Discussion in 'Rides & Cymbals' started by eddies880, Oct 27, 2005.

  1. eddies880

    eddies880 Guest

    What type of compressor do you think is better suited for compression of cymbals (crash-pang cymbals).
  2. o2x

    o2x Active Member

    Mar 17, 2005
    When i used to record music, I always tried not to add compression to overheads. Cymbals by their very nature are designed to be hugely dynamic - adding too much compression will just make them sound funny.

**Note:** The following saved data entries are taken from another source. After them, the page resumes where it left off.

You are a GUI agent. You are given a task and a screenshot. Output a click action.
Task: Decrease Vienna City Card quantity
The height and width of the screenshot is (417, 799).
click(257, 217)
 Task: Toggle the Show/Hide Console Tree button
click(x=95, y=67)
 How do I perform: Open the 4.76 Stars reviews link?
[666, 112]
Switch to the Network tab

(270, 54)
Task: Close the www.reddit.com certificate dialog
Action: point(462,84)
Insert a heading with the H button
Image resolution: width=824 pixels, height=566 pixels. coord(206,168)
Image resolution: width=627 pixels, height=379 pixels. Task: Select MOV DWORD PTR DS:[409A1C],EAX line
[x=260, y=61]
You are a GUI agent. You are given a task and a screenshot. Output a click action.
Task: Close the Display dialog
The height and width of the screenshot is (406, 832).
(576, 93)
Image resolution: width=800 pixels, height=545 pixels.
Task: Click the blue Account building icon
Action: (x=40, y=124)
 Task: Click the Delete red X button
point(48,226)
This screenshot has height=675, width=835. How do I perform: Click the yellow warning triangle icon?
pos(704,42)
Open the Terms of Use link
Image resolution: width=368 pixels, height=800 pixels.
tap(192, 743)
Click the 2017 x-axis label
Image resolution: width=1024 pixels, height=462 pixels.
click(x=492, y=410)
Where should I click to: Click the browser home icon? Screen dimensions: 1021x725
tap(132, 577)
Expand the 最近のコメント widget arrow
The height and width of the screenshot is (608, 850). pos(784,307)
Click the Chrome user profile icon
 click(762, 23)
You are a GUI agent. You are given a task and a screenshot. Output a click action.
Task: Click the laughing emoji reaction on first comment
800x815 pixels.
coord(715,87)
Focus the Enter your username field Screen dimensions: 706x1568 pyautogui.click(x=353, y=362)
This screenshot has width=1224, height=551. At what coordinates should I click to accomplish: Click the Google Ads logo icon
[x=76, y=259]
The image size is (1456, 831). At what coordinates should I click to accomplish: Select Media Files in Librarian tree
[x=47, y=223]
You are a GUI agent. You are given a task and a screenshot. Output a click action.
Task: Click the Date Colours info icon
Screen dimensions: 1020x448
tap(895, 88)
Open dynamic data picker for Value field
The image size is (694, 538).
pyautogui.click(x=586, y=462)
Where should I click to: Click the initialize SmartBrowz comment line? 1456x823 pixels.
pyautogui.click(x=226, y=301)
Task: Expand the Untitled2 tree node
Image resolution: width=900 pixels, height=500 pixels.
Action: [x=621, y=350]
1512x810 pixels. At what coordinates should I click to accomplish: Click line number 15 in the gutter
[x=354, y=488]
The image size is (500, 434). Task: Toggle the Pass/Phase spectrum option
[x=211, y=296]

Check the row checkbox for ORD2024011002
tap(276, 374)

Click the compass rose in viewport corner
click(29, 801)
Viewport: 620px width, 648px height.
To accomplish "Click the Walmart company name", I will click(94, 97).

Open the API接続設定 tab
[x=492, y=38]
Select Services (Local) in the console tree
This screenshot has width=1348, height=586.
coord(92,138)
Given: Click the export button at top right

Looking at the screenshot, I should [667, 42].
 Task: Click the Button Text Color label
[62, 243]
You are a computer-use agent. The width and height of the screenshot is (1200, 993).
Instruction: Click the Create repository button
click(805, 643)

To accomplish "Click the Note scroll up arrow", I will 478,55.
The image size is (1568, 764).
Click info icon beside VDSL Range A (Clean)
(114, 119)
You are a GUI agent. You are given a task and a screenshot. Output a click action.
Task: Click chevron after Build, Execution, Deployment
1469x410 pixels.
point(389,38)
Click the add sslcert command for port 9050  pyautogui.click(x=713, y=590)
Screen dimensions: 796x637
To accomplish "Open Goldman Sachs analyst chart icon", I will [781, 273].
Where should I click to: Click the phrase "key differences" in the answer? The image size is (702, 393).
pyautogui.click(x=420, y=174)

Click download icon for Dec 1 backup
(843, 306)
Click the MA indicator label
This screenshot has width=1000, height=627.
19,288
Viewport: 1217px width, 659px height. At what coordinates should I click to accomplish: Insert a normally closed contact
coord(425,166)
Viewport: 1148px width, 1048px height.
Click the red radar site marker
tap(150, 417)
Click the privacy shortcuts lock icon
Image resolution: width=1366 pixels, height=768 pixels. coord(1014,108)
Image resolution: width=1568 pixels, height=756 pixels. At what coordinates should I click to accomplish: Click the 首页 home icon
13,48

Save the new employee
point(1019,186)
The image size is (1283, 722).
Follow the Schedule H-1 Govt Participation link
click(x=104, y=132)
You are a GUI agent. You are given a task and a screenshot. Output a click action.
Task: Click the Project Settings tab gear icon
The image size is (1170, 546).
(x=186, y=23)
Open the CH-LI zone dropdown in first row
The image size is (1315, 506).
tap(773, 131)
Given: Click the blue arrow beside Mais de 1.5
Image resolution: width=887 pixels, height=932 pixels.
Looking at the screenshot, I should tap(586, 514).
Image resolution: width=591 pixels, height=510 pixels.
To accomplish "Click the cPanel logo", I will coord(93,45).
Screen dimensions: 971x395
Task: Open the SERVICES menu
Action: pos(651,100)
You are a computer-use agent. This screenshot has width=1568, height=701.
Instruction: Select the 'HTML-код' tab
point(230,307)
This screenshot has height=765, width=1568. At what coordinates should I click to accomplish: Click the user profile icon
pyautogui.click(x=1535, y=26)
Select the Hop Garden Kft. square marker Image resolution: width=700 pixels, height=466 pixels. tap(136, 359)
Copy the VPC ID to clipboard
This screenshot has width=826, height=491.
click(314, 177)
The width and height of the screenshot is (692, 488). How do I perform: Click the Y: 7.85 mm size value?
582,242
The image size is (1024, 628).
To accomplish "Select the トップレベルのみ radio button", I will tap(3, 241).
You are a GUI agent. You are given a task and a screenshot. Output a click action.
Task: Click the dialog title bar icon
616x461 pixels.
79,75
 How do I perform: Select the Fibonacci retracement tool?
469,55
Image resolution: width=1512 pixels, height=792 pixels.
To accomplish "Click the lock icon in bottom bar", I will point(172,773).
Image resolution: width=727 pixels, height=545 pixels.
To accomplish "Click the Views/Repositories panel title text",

    Saying that i did sometime apply a little compression but it was usually to compensate for the big gorrilla with the tree trunks hitting them so hard.
  3. Angstaroo

    Angstaroo Active Member

    Jul 1, 2005
    DeKalb, IL
    Home Page:
    I used compression on my overheads in the mix stage, but definitely not to tape. I rarely use a separate hi-hat or ride mic, so I rely on my overheads to pick them up. Since -most- drummers have their hi-hats and rides much lower than the rest of their cymbals, and since I have my overheads placed above them, crashes and chinas tend to be louder than hi-hats, rides, and even splashes. A little compression can help even things out a little bit more.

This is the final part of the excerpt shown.